Bootstrapping app with data

I have been struggling with bootstrapping an app. Specifically I am trying to bootstrap an authenticated user account. This is a Rails app and getting the serialized attributes on the model isn’t an issue however getting that data in to the store seems to be difficult.

Currently I am using ember-data revision 12. When I create a new application I don’t seem to have access to the instance of the store on the App object. Only App.Store which is the class. I can get to the store instance if I go through App.__container__ but I obviously don’t want to do this.

Beyond that, I have noticed that the store does not block when being created. So when I have bootstrap code that runs after the app is created the store may or may not be available. For the time being I have created a new Ember.Application.initializer to run and the store is available then but I would like to know if there is a better way to do this.

So to sum up:

  1. What is the best way to bootstrap data?
  2. How do I access the instance of the store from the App object?
  3. What is the best way to ensure the store instance have been created before I attempt to bootstrap?

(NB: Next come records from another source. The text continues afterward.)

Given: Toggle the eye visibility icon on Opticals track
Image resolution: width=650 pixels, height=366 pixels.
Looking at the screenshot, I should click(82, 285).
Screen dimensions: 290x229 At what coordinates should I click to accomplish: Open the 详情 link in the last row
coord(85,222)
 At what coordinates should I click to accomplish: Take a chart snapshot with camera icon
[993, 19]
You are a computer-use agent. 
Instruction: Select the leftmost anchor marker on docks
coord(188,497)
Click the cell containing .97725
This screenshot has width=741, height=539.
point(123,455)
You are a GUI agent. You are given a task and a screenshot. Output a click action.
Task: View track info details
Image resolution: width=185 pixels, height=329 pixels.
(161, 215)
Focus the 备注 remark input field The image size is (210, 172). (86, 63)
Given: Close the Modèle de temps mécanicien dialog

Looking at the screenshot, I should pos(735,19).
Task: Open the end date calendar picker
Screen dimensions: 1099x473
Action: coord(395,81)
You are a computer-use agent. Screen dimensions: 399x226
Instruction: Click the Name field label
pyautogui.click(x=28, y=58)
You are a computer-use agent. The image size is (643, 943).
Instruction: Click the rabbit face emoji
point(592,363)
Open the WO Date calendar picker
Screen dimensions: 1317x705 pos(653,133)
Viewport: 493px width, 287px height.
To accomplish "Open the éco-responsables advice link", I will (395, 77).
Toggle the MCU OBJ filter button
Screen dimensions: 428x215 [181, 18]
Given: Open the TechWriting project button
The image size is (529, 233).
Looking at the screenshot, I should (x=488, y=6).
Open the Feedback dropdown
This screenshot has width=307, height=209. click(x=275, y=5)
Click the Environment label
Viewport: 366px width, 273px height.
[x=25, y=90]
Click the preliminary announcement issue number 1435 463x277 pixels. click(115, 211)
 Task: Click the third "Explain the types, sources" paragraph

If you only have one store you can access it through DS.get('defaultStore').

Out bootstrap initializer looks something like this:

App.initializer({
    name: 'appBootstrap',
    initialize: function() {
        App.deferReadiness();
        $.get('/user/bootstrap', function(payload) {
            var store = DS.get('defaultStore');
            //User
            store.load(App.User, payload.user);
            App.session.set('user', App.User.find(payload.user.id));
            //Other
            store.loadMany(App.Currency, payload.currencies);
            store.loadMany(App.Country, payload.countries);
            //Initialize app
            App.advanceReadiness();
        });
    }
});

/user/bootstrap returns everything needed to start the app. To save some requests we include all countries and currencies in the bootstrap response. We have an object, App.session which is responsible for holding information about the currently authenticated user.

You should not try to use the store before the app has been initialized.

6 Likes

That makes sense. Thank you

@seilund Could you please explain the benefits or differences when to do something like this?

App.ApplicationRoute = Ember.Route.extend({
  enter: function() {
    this.controllerFor('currencies').set('content', App.Currency.find());
    this.controllerFor('countries').set('content', App.Country.find());
  }
});

I understand that this example would send two separate HTTP request, but I am trying to understand why you choose an App.initializer instead of an App.ApplicationRoute. Thanks.

Good question. The real reason why we use an initializer is not the currencies or countries. In our app the user has one or more organizations. Before we can show anything useful to the user we need to load all the organizations which are also included in /user/bootstrap. The App.IndexRoute redirects to a subroute App.OrganizationRoute which has a url like /:organization_id/dashboard. Without any organizations, there would be nothing to redirect to.

The currencies and countries are only loaded as a small performance optimization. We load around 10 different entity types that are more or less static.

Loading this stuff and the user + organizations also avoids showing missing data for the first couple hundreds miliseconds after the app initializes and before 10 requests are fulfiled.

I’ve actually been doing the same/similar thing here as @seilund. Though, I’ve added multiple initializers for each item I’m bootstrapping – I’m not sure if that’s correct now, but it works and it seemed like an embery thing to do.

The only other thing is I’ve been outputting the bootstrap json into a preload variable on pageload and saving myself an http request.